*Fragment dokumentu:*
Dodaj do ulubionych

jak wygląda korzystanie z netu u host familji??

27.06.04, 23:01
jade prawdopodobnie na prowincję i nie wiem czy maja tam internet mimo że
zapytałam o to w mejlu moją potencjalną host family, to mi jeszcze nie
odpowiedzieli. no ale jak by już mieli ten internet w domu to pewnie będę
miała jakoś ograniczony dostęp, A JAK TO BYLO U WAS OPERKI? moja rodzina(tzn
rodzina z ktorą prowadze negocjacje) zatrudnia mnie jako pomoc domowa nie
jako operke i oni maja 2 córki-15 i 18 lat, które zapewne będą siedziały na
kompie tak jak mój brat czyli 24h na dobe. macie podobne doświadczenia z
pobytu??
Obserwuj wątek
    • dradam1 Re: jak wygląda korzystanie z netu u host familji 28.06.04, 01:41
      Najlepiej to wyglada w USA/Kanadzie gdzie polowa rodzin posiada dostep do
      Internetu. Z pewnoscia wszystkie "bogatsze", szukajace operek.

      Z kanadyjskich prowincji najlepiej ma Saskatchewan, gdzie kazda miejscowosc
      powyzej 200 mieszkancow ma DSL.

      Najlepiej te kwestie wyjasnic jeszcze na etapie wstepnych przymiarek.

      Pozdrawiam

      dradam1
      • mijaczek Re: jak wygląda korzystanie z netu u host familji 28.06.04, 10:18
        Fitam,
        Jak zwykle odpowiedź moja zacznie się od stwierdzenia, że to wszystko zależy.
        Moje osoboste doświadczenie:
        Pierwsza rodzina - komputer ogólnodostępny, pod warunkiem, że JA będę sprzątać
        pokój, w którym znajduje się komp.
        Druga rodzina - absolutnie wolny dostęp do kompa poza godzinami pracy,
        spędziłam przed nim pierwsze dwa miesiące pobytu u nich, aż mieli mnie już
        serdecznie dość, w końcu jedank poznałam mojego narzeczonego i komp poszedł w
        odstawkę.
        Zwróc uwagę na drobny szczegół. Jeśli rodzina (to się tyczy głównie dziewczyn
        jadących do Stanów, których na tym forum w ogóle nie ma!) ma konto pocztowe na
        serwerze AOL (America On Line) to znaczy, że łączą się z netem przez modem i
        jeśli nie mają przynajmniej dwóch linii telefonicznych, mogą wyniknąć z tego
        powodu ograniczenia w używaniu kompa.
        Nie wiem jak to jest w innych krajach, ale w stanach praktycznie każda
        biblioteka ma salę komputerową. Korzystanie z publicznego netu jest darmowe,
        aczkolwiek ograniczone w czasie (w zależności o kolejki - ok.30 min. i wypad).
        Poruszając temat kompów pamiętajcie o porozmawianiu z hostami o instalacji
        wszelakich programów, szczególnie komunikatorów, które nie dosyć, że mulą
        kompa, to jeszcze często są instalowane w "inwazyjny" sposób, czyli ikonki
        wszędzie gdzie się da, odpalanie się od razu online, dziwne dźwięki przy
        odbieraniu wiadomości, etc.

*Zadania do wykonania:*
a. Która kanadyjska prowincja według wątku o korzystaniu z internetu u rodzin goszczących ma DSL w każdej miejscowości powyżej 200 mieszkańców?
b. Napisz dalszy ciąg wątku o korzystaniu z internetu u rodzin goszczących, zaczynając po jego ostatnim zdaniu.

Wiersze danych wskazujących
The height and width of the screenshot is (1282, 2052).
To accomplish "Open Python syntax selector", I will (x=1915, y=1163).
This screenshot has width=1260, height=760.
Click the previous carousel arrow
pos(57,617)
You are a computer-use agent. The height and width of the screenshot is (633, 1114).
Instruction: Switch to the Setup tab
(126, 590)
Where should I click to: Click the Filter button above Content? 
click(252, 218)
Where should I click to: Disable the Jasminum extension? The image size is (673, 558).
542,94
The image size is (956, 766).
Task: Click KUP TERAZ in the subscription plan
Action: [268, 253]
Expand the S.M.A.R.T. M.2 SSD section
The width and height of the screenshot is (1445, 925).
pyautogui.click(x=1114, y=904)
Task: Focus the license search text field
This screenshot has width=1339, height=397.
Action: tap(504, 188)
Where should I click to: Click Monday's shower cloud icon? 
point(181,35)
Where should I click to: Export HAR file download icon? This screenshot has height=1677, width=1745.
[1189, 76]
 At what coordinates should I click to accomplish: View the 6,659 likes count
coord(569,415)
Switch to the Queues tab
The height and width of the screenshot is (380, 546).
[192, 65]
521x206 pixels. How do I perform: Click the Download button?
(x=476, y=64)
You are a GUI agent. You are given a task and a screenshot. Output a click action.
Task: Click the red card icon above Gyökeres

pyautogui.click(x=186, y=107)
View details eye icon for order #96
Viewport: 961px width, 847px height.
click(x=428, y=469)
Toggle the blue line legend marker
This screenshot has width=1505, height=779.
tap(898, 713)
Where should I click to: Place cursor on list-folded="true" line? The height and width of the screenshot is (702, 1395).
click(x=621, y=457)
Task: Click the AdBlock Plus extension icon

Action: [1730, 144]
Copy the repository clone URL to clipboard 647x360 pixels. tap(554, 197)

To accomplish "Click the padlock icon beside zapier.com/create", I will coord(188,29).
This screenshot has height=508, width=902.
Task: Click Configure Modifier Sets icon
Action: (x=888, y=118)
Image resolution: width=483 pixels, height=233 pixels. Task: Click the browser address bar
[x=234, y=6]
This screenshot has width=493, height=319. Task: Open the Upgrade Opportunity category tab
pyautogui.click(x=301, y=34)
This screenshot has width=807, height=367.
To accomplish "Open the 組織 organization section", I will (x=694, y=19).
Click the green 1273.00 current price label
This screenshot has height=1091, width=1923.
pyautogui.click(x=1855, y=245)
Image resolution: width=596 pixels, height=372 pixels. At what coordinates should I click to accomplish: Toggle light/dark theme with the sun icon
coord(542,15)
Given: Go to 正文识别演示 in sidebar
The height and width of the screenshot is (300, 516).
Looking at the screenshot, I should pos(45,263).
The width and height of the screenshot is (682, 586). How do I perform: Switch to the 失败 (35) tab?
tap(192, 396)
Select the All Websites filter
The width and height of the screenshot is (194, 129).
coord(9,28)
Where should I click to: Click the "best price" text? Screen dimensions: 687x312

*Odpowiedzi do zadań:*
a. Saskatchewan.

b.
        Pofodzenia życzę,
        Mia
        • anulka7 Re: jak wygląda korzystanie z netu u host familji 28.06.04, 10:48
          no kurcze to niedobrze, moja rodzina ma własnie na aol adres tylko że oni sa z
          UK!

          ps. a powiedz jeszcze jak poznałas narzeczonego:)??

          :***
          • moore_ash o! to teraz kurde ja!:) 29.06.04, 18:42
            anulka7 napisała:

            > no kurcze to niedobrze, moja rodzina ma własnie na aol adres tylko że oni sa
            z UK!

            przyznaje sie- jestem uzalezniony od internetu. od jakichs trzech lat chyba,
            czy jakos tak. byly odwyki, byly ucieczki w inne nalogi- nic nie pomaga:) a
            teraz sie wyprowadzam i bede mieszkal nad kafejka internetowa:) bo mi znajomy
            powiedzial ze amerykanscy naukowcy odkryli ze czlowiek bez internetu wytrzymuje
            najwyzej trzy minuty- potem sie dusi:)
            ale do rzeczy.
            ja mialem niby w umowie, ze moge korzystac z sieci w kazdej chwili poza czasem
            pracy ofkors. w praktyce wyglada to tak, ze komputer stoi w sypialni u rodzicow.
            prace koncze o szostej. obiad- 18.30 o osmej oni sie klada spac... a na domiar
            zlego jest jeszcze ten nieszczesny gamon ktory ma bardzo wazna gre do
            sprawdzenia i jedna wielka klotnia. oprocz tego z pol roku sie prosilem o
            zalozenie routera (czy jak mu tam) rozdzilajacego sygnal tak zeby mnie nie
            wywalalo z sieci jak ktos dzwoni. zalozyli. teraz jak ja sie wyprowadzam:)
            jak sobie od poczatku nie postawisz sprawy jasno to pozniej juz z tego nici. a
            dla mnei komputer jest teraz wazniejszy niz lozko.

            pozdr.
            tb


            > ps. a powiedz jeszcze jak poznałas narzeczonego:)??
            a co? tez szukasz?:)

            • anulka7 Re: o! to teraz kurde ja!:) 29.06.04, 19:02
              szukam szukam kurde co:)!! mam wpaść w nałóg internetowy jak ty?:))))) a co?
              daj jakieś wskazówki jak coś wiesz he?:)
              • moore_ash Re: o! to teraz kurde ja!:) 29.06.04, 19:21
                szukam szukam kurde co:)!!
                a nic, tak pytam:)


                mam wpaść w nałóg internetowy jak ty?:)))))
                ja wpadlem bo znalazlem:)))) a teraz siedze juz z przyzwyczajenia:)


                a co?
                daj jakieś wskazówki jak coś wiesz he?:)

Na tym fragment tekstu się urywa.